2.13. Met ingang van januari 2010 heeft de Rabobank geen gebruik meer gemaakt van de door het echtpaar [eisers gezamenlijk] verstrekte machtiging om de maandelijkse rentetermijnen uit hoofde van de geldleningovereenkomst af te schrijven van hun bankrekening.
2.14. Bij brief van 12 april 2010 heeft gedaagde onder 1. het echtpaar [eisers gezamenlijk] medegedeeld dat zij de aan hen verstrekte financiering opzegt en heeft zij het echtpaar [eisers gezamenlijk] gesommeerd om uiterlijk 10 juli 2010 de gehele vordering ten bedrage van EUR 231.484,19 te voldoen. Voorts heeft gedaagde onder 1. op dezelfde datum een brief gestuurd naar de v.o.f., ter attentie van de heren [eiser onder 1] en [naam], waarin zij de aan de v.o.f. verstrekte financiering opzegt en de v.o.f. sommeert om uiterlijk 10 juli 2010 de gehele vordering ten bedrage van EUR 22.906,63 te voldoen.

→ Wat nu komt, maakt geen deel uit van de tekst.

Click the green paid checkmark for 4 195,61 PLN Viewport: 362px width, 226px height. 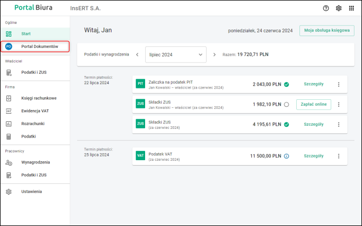(x=286, y=125)
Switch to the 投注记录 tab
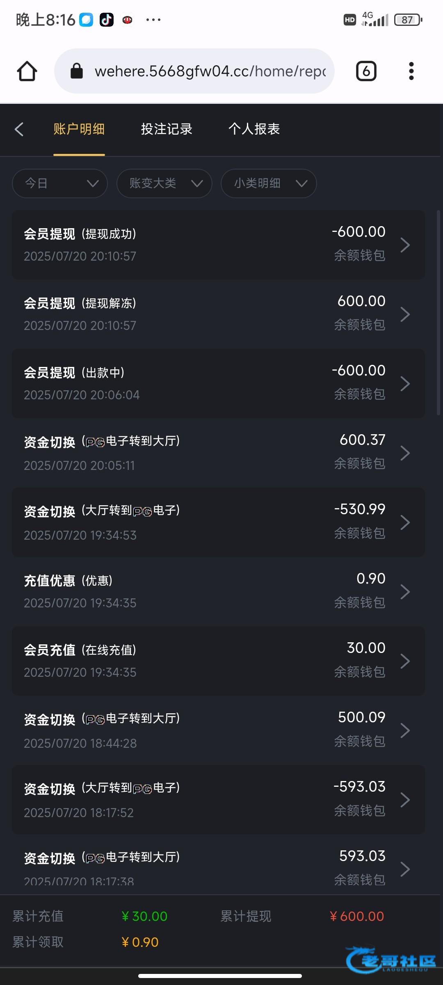The height and width of the screenshot is (985, 443). [167, 129]
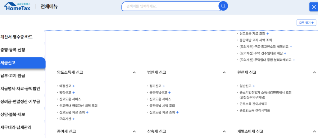Viewport: 318px width, 138px height.
Task: Expand plus icon beside 중간예납신고
Action: 170,93
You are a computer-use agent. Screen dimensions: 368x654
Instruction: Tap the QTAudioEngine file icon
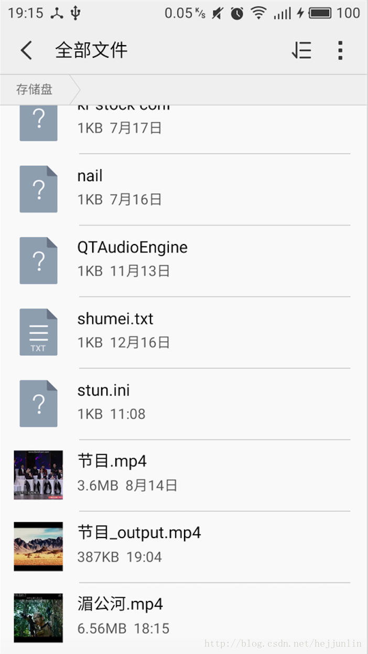point(38,260)
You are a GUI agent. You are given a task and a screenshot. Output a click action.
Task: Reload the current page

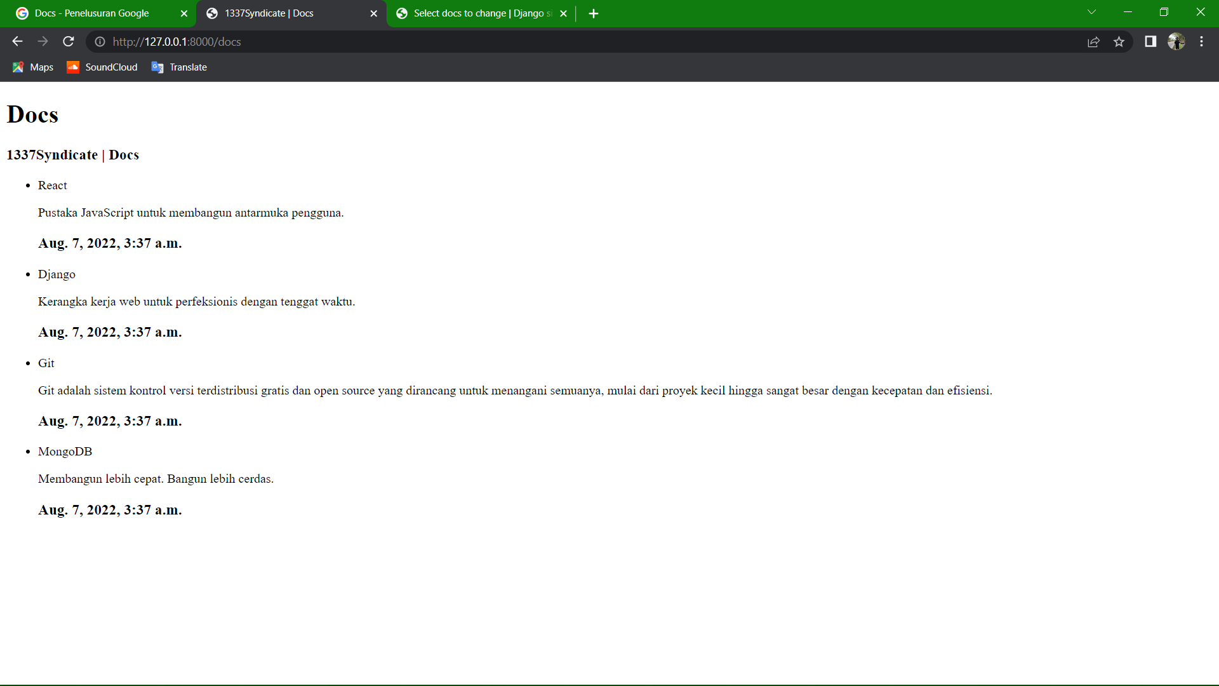tap(69, 42)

In beide voormelde brieven meldt gedaagde sub 1. dat indien aan de sommatie geen gehoor wordt gegeven, tot uitwinning van de zekerheden zal worden overgegaan.

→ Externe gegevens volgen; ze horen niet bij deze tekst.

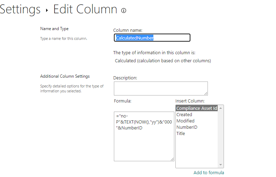Select Modified in the Insert Column list
This screenshot has height=177, width=276.
click(186, 121)
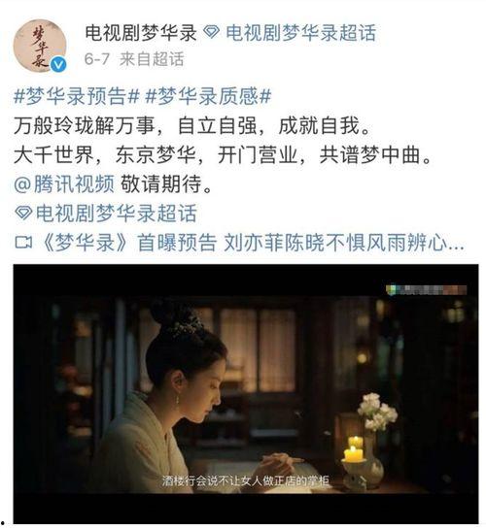Open the #梦华录预告# hashtag
Viewport: 486px width, 529px height.
click(77, 96)
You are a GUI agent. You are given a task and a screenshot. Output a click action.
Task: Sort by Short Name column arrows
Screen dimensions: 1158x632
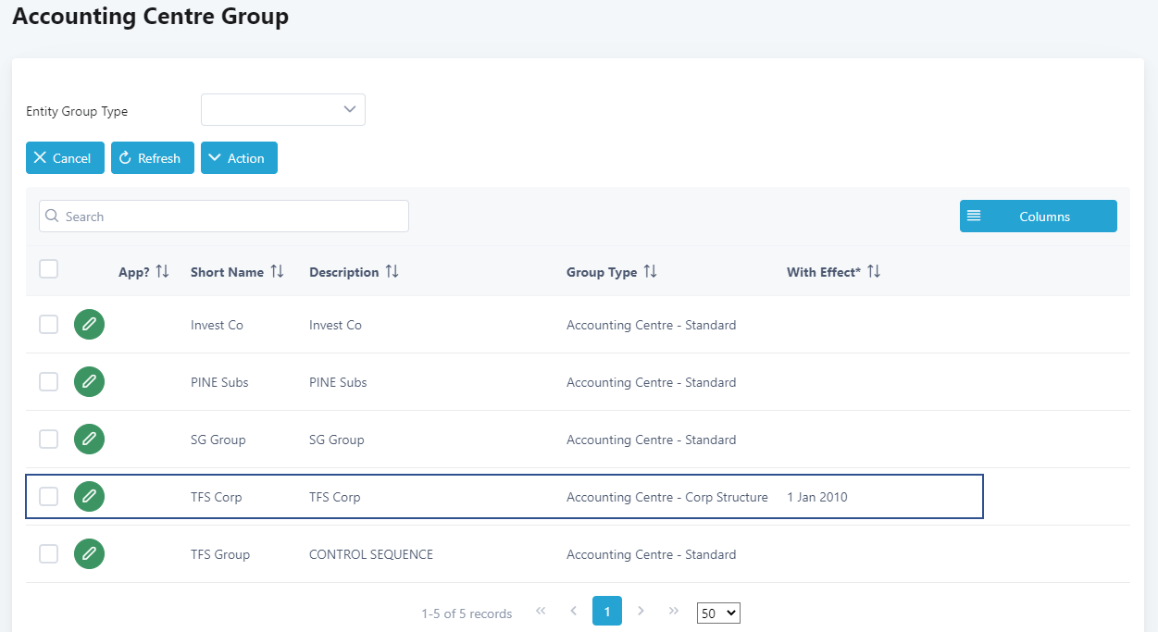click(x=277, y=272)
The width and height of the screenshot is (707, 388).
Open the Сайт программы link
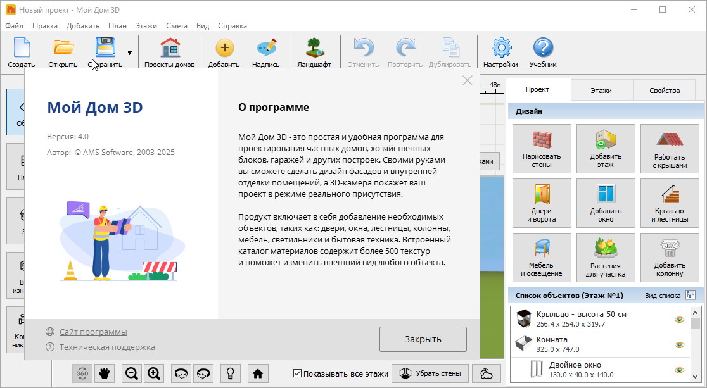tap(93, 332)
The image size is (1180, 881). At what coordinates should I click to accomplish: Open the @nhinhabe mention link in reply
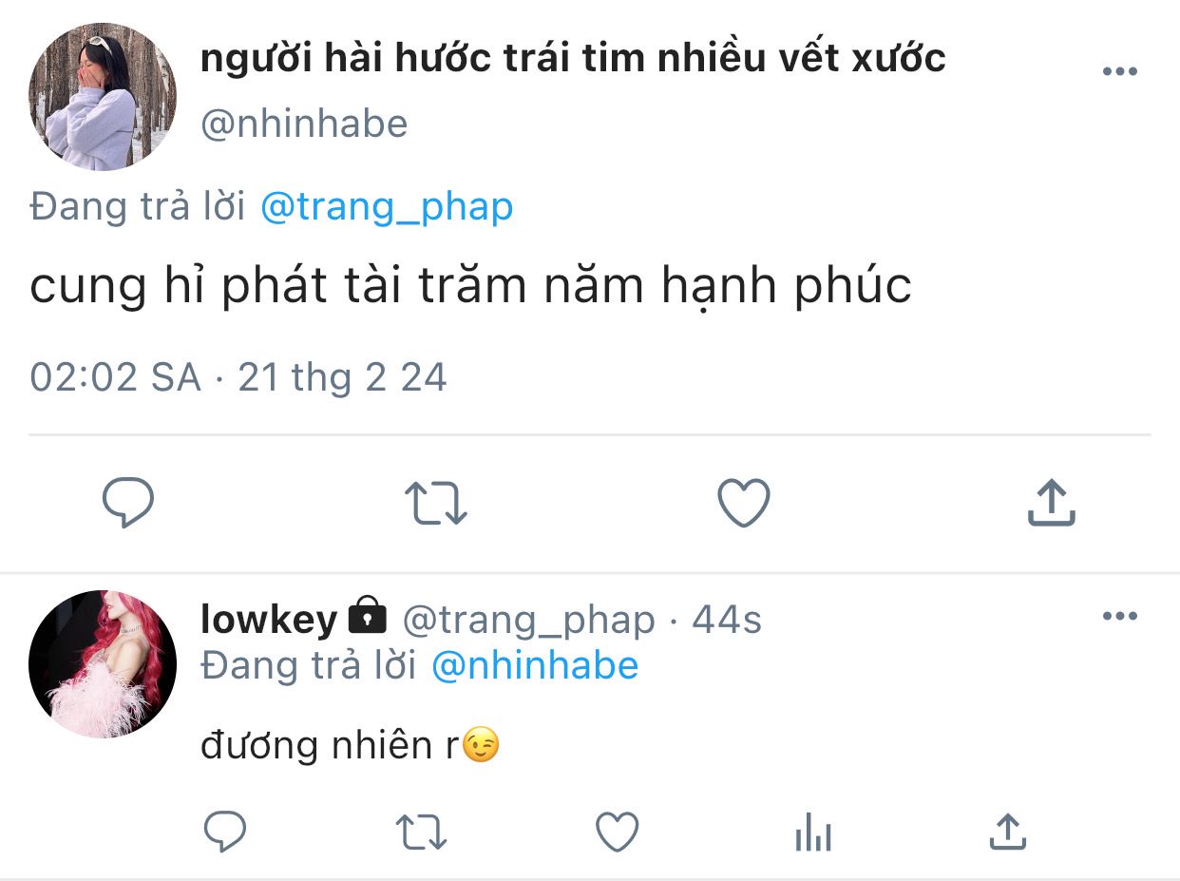tap(535, 665)
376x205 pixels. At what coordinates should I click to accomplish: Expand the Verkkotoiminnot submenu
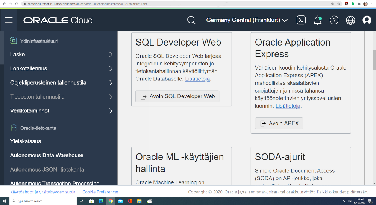(61, 111)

2.15. Op 7 juni 2010 heeft tussen het echtpaar [eisers gezamenlijk] en de Rabobank een bespreking plaatsgevonden over de financiële situatie van het echtpaar [eisers gezamenlijk]. Over de te nemen maatregelen die tot een oplossing voor de ontstane situatie konden leiden, zijn partijen het toen niet eens geworden.
2.16. Bij brief van 4 augustus 2010 heeft gedaagde onder 1. het echtpaar [eisers gezamenlijk] medegedeeld dat aangezien geen betaling van haar vordering heeft plaatsgevonden, het dossier ter verdere behandeling uit handen is gegeven en dat de veilingprocedure zal worden opgestart.
2.17. Bij deurwaardersexploot van 5 oktober 2010 is het echtpaar [eisers gezamenlijk] aangezegd dat de Rabobank tot executie van de woning wenst over te gaan en dat openbare verkoop van de woning zal plaatsvinden op 9 november 2010.